An exact reproduction of the records is required. Images must be left out.

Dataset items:
- - -

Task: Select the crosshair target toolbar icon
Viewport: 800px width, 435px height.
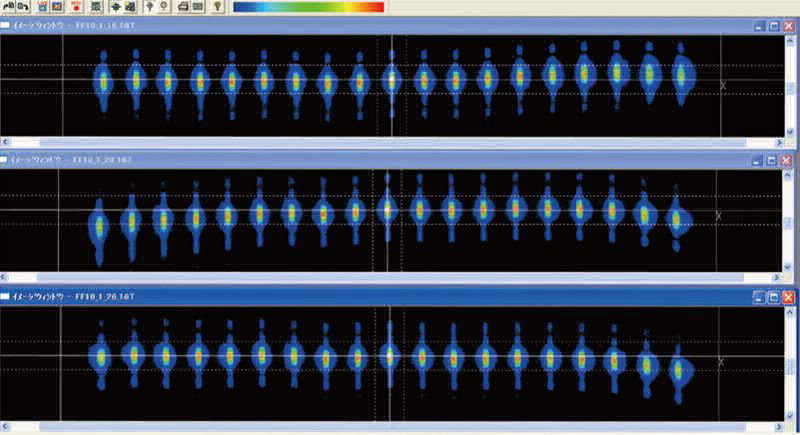Action: pyautogui.click(x=115, y=7)
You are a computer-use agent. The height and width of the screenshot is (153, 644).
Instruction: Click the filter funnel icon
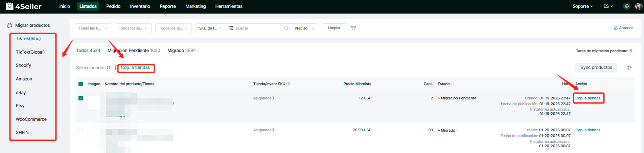point(353,28)
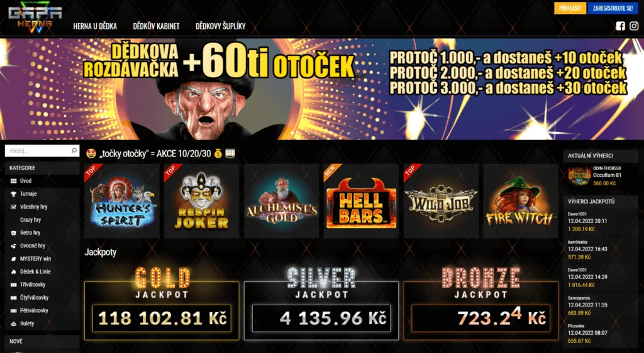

- - -

(Written reply)
Task: Select the crosshair target toolbar icon
Viewport: 800px width, 435px height.
Action: pyautogui.click(x=115, y=7)
You are a computer-use agent. The height and width of the screenshot is (153, 644).
Instruction: Click the filter funnel icon
point(353,28)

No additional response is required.